How to break up this monopoly? By creating a free market in education. "Children receive the best education," says Coulson, "when their parents become active consumers, both choosing and paying for that education themselves." But in order to establish such a free educational market, every Pennsylvania family must have the financial resources to participate in the educational marketplace.

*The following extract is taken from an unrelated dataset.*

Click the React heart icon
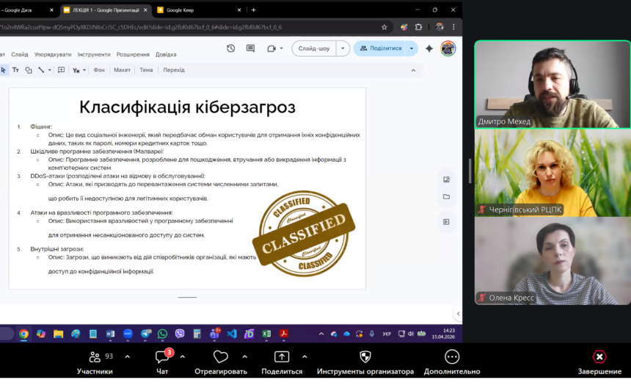This screenshot has height=391, width=631. click(220, 357)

To give parents that power, Coulson proposed a two-part plan he calls the "Pennsylvania Education Improvement Program." The first part would be a Parental Responsibility Tax Credit (PRTC), which allow parents to claim a non-refundable credit against state and county taxes worth 90 percent of the average cost of full-time schooling. The second part is aimed at helping those with lower incomes, whose taxes aren’t high enough to benefit from the PRTC. Coulson proposes an expansion of the existing scholarship provision of the Earned Income Tax Credit, which would give lower income families all the help they need to fully participate in a free educational market in Pennsylvania.
"One hundred and fifty years is surely a long enough experiment with state monopoly schooling for Pennsylvanians to seriously consider alternatives," says Coulson. "The alternatives embodied by the PEIP is grounded in the most effective school systems in history — systems not only well-suited to serving the private needs of individual families, but to fulfilling the communal goals that we share as a society."